I took off my shoes and followed the direction she’d passed into the shadows. I remember shadows, lots of them, but there could have been none, only the visual impression of stones and rocks against the sand. I found her perched on a rock, facing out to sea. I clambered onto the rock, feeling slightly foolish. There, holding my balance with difficulty, I put my arm around her for the first time. It was cold, and the waves that crashed down and unfolded before us sharpened the sensation. We spoke, but the words that passed between us were then, and are now looking back, unimportant as unfit to express our other perceptions, as anatomy is silent on the import of the brush of a finger across the hip as it curves into the pubis, or how the smell of skin changes with arousal.

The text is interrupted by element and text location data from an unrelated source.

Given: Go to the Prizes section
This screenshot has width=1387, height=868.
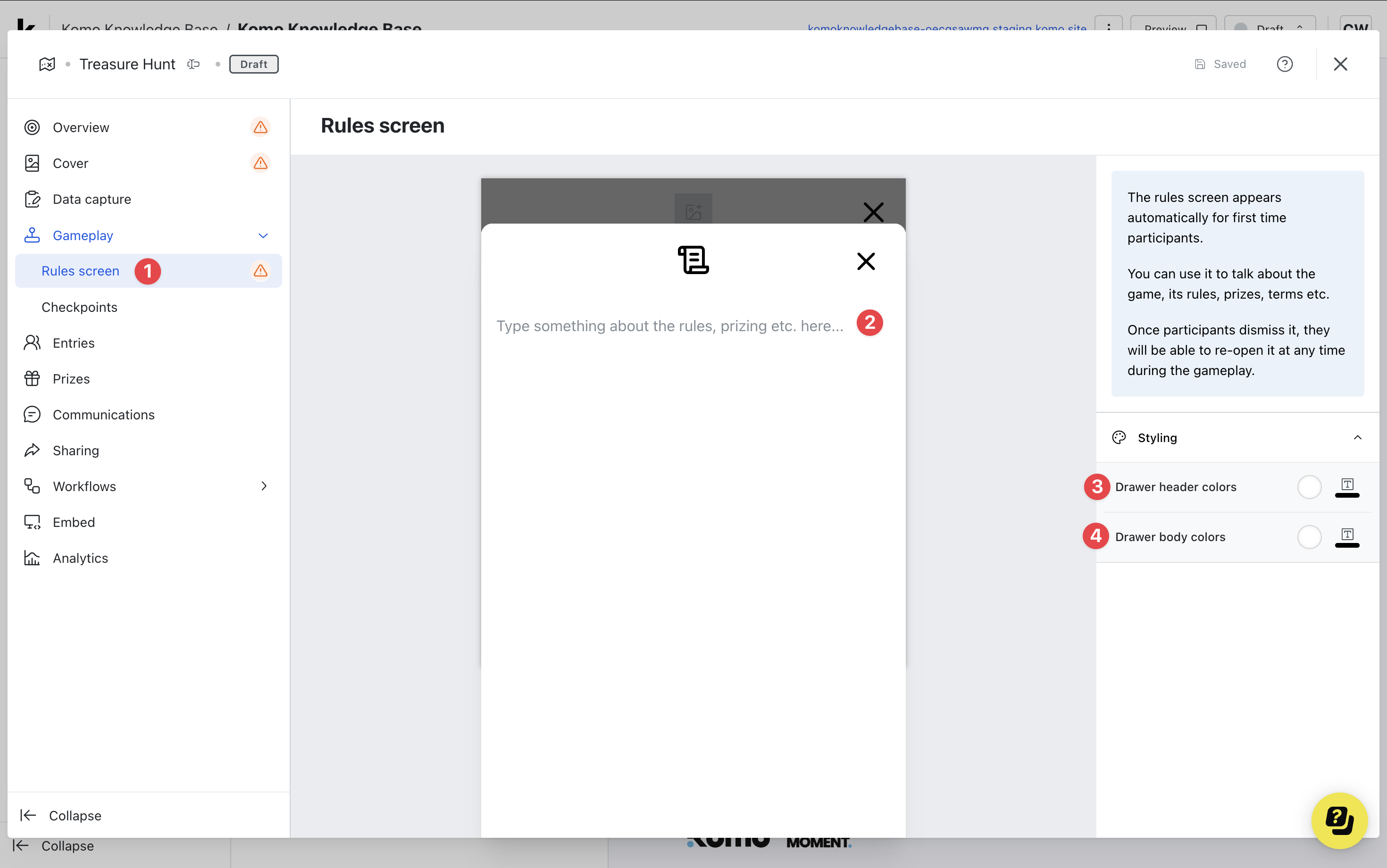Looking at the screenshot, I should click(71, 379).
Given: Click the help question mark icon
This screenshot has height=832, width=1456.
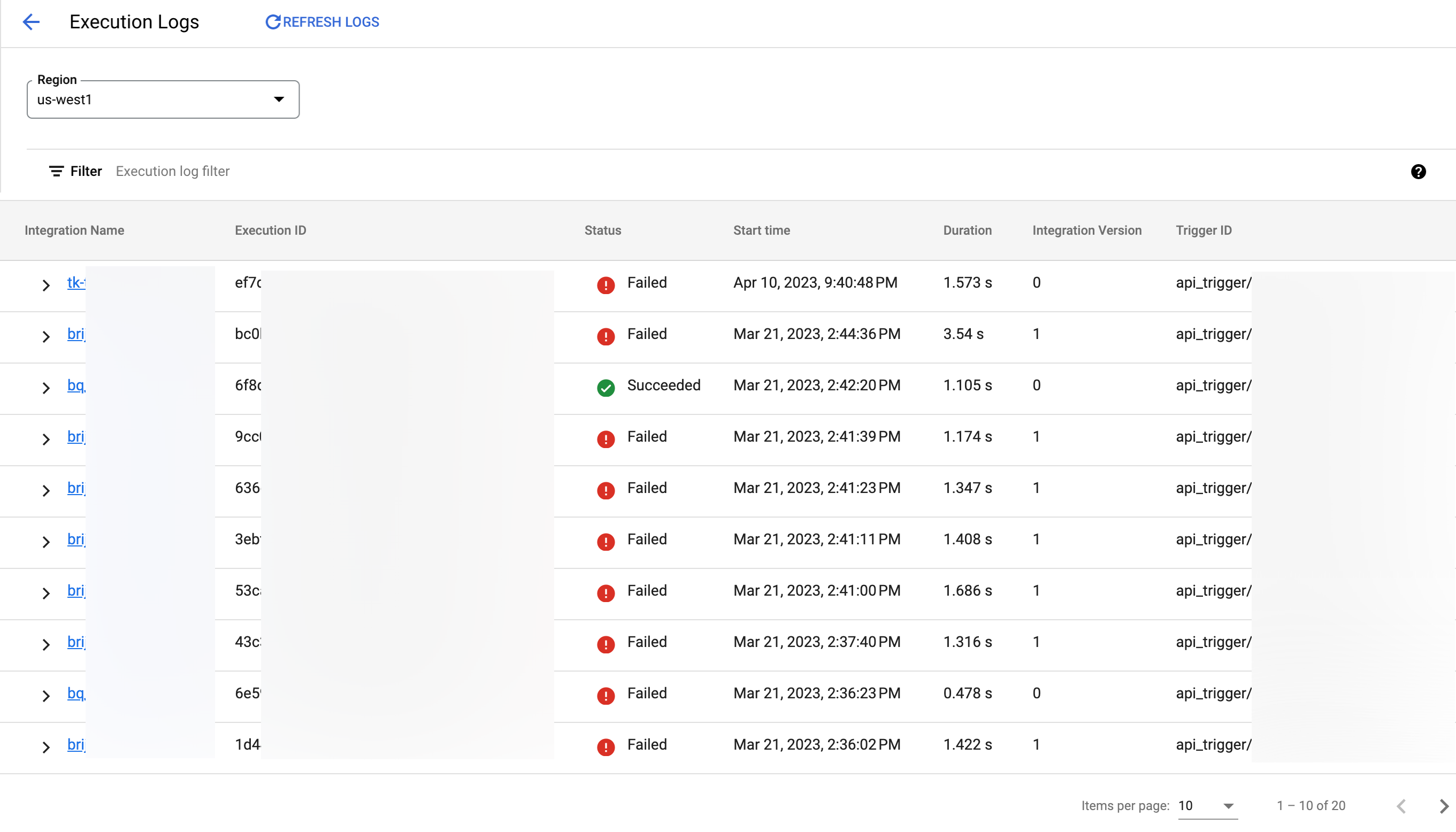Looking at the screenshot, I should point(1418,171).
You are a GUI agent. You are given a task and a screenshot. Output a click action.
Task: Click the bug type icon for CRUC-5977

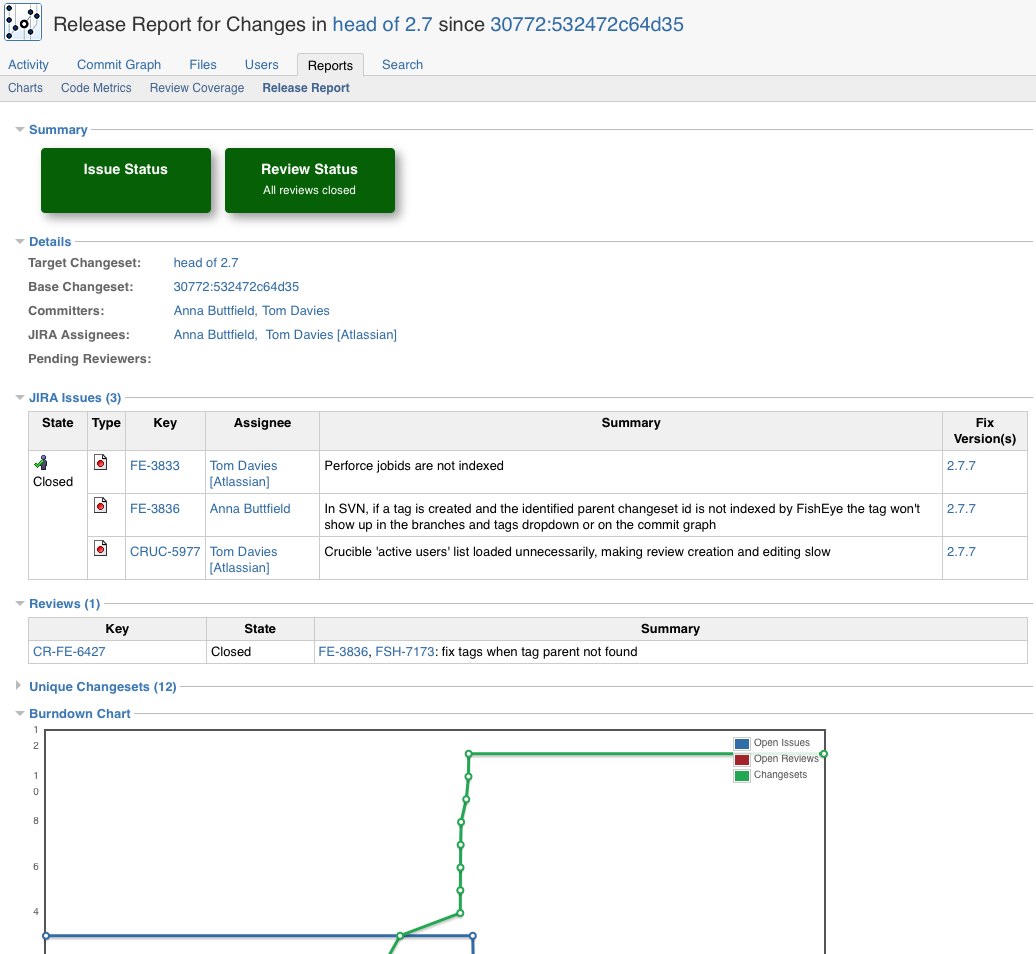point(100,549)
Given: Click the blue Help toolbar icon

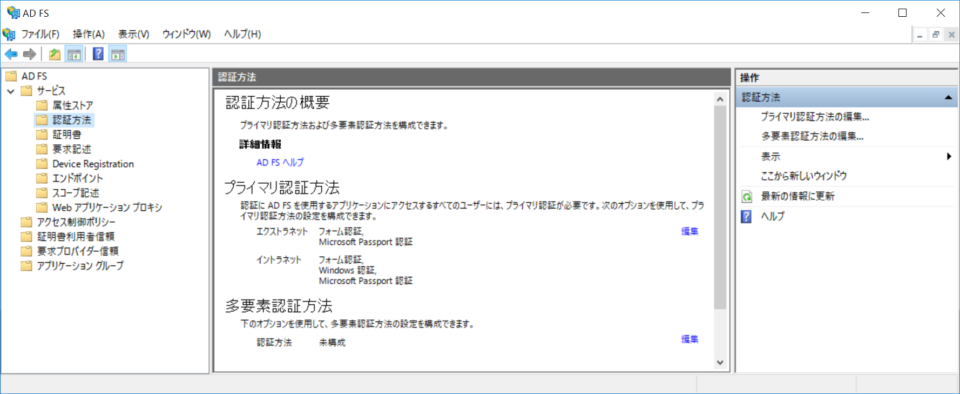Looking at the screenshot, I should (97, 54).
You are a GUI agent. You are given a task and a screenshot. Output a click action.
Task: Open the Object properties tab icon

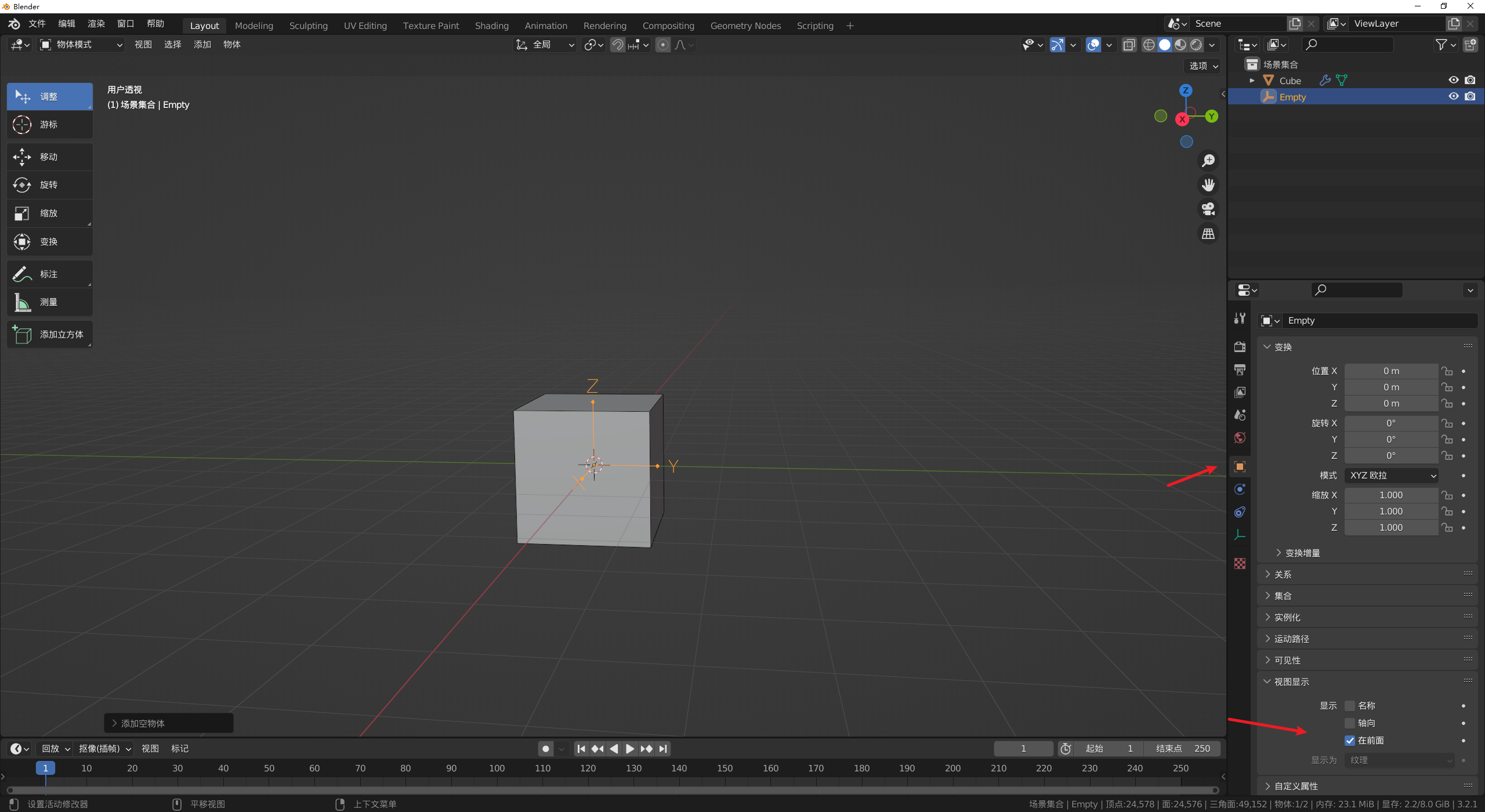point(1240,467)
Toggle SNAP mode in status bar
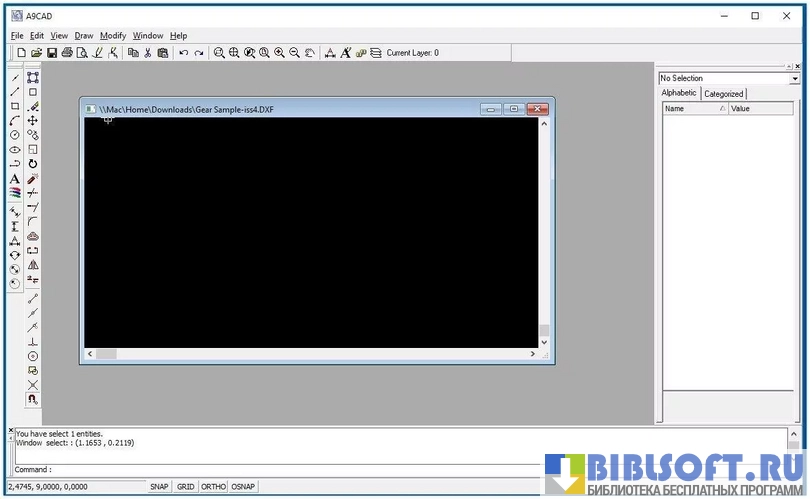This screenshot has height=499, width=810. pos(159,487)
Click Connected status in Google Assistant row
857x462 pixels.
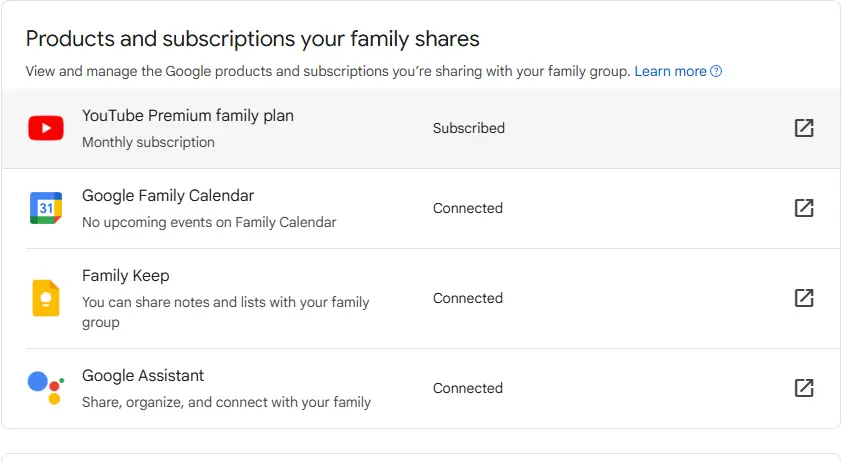point(468,388)
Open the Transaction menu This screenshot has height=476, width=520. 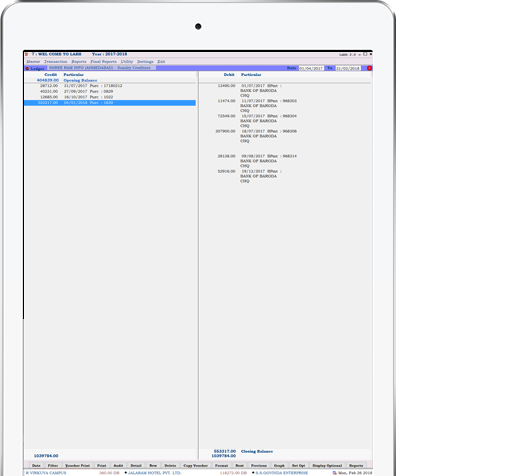click(x=56, y=62)
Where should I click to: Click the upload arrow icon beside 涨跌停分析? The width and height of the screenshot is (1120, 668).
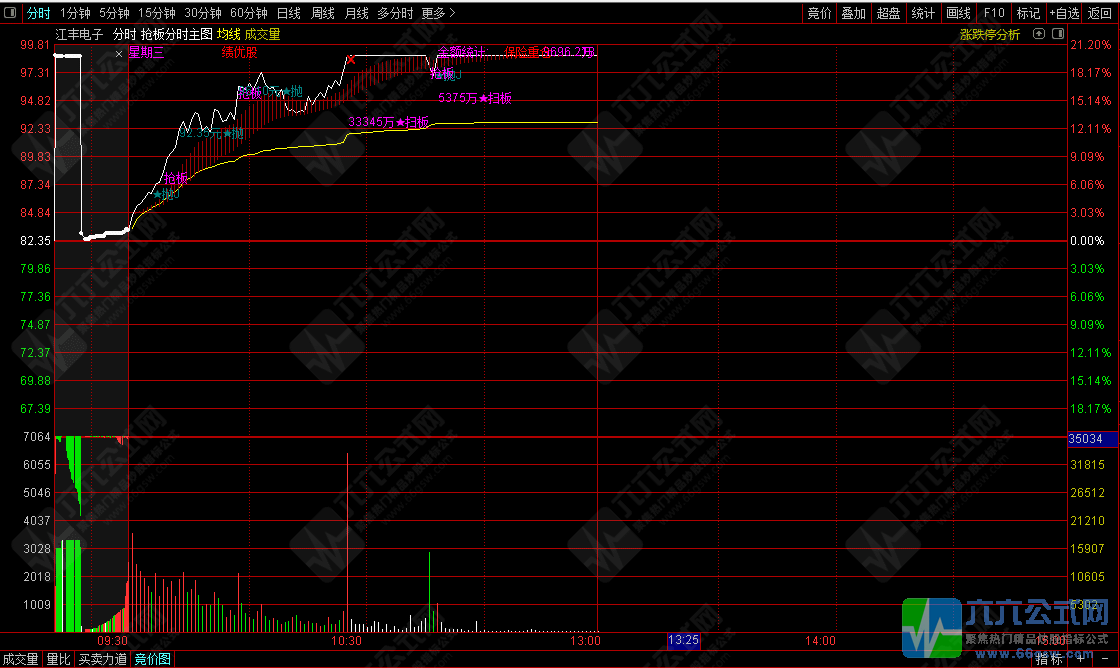[x=1039, y=33]
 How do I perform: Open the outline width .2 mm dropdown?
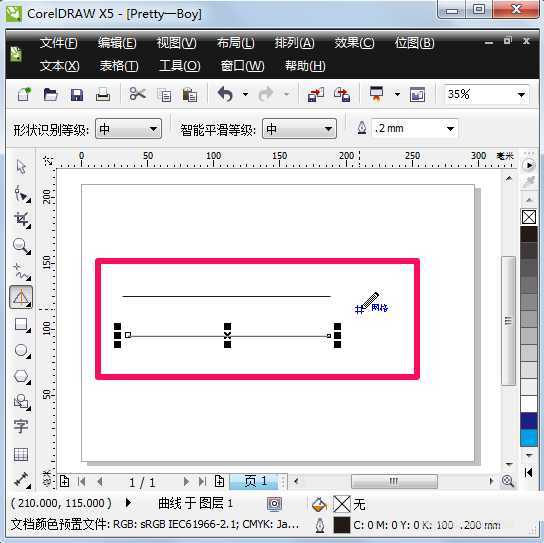pos(415,129)
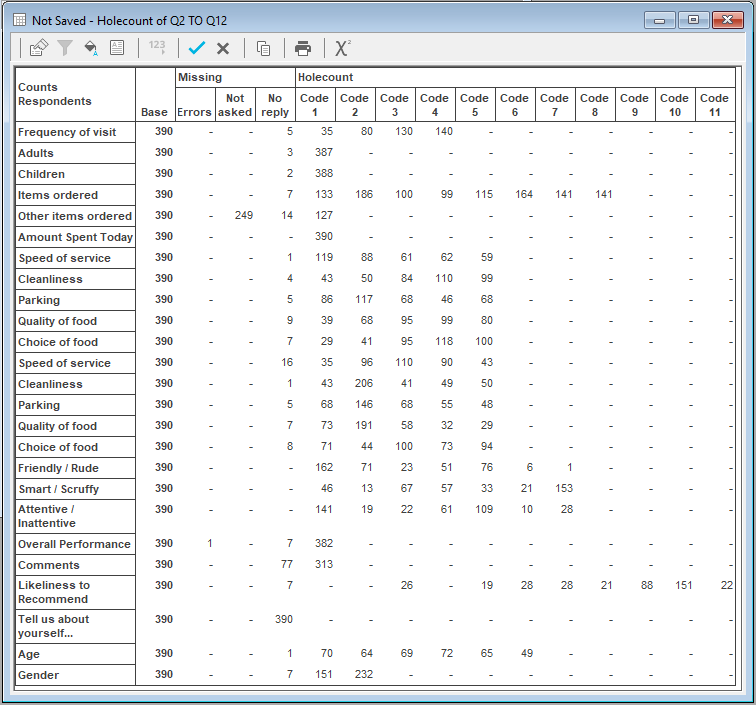
Task: Click the 'Code 1' column header
Action: tap(314, 105)
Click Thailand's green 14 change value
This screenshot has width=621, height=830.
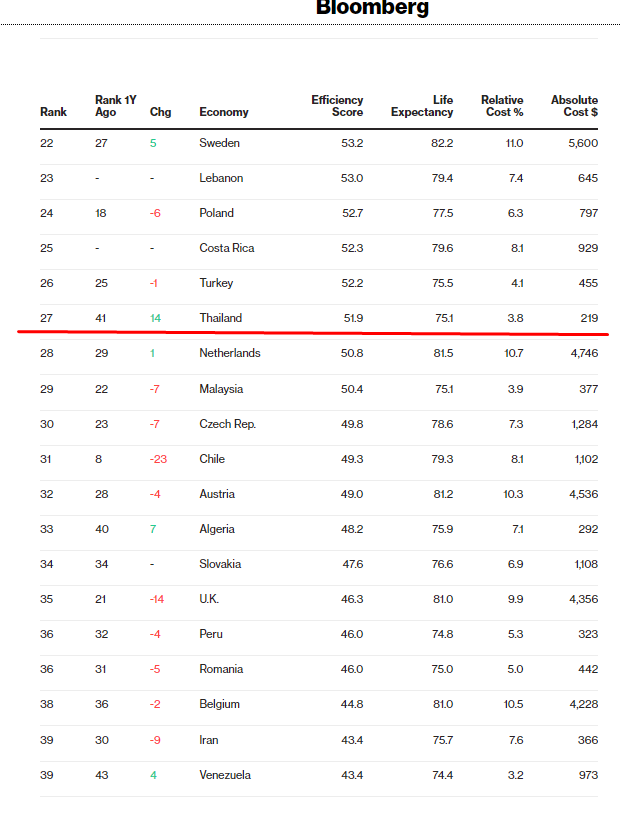(x=156, y=318)
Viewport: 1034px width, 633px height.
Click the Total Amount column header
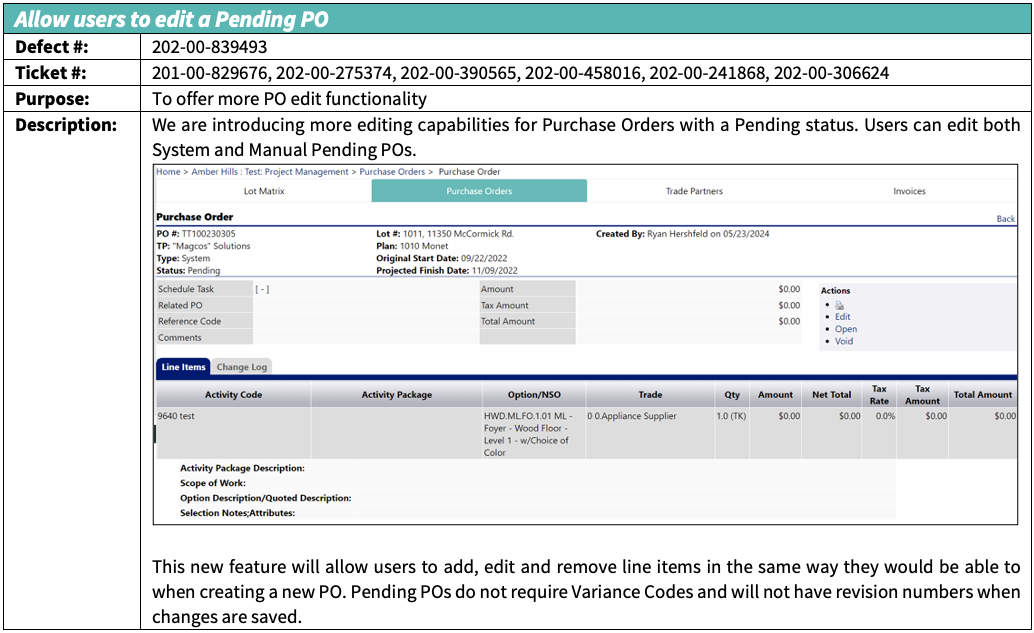point(982,395)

It occurs to me now, although without a doubt, then too: we were completely alone. It seems so ordinary a fact, so simple and unexciting. And yet, without that fact, the entirety of the experience would be made pedestrian, perhaps even ironic, a cruel trick concealing that solitude is an unattainable state except through the lens of relativity and so not attainable at all. As we were absorbed into the darkness, like ghosts passing through dimensions, the lights of houses on the sea cliff seemed distant and alien. We watched them, we spoke briefly of them, but they were not really there. We walked arm in arm.
It is a constant failing in recording any experience at a later date that we cannot avoid the dislocation of event and memory, as if without a second thought our memories are assumed to be not the events at all, but the impression left by them, the footprints of experience if not the experience itself. We reach back in search of essentials. Events are merely the necessary skeletal fragments around which memories are wrapped. So we walked back, embracing, and I remember not each step we took or even the tracks made by our feet in the sand. I remember most of all feeling at peace.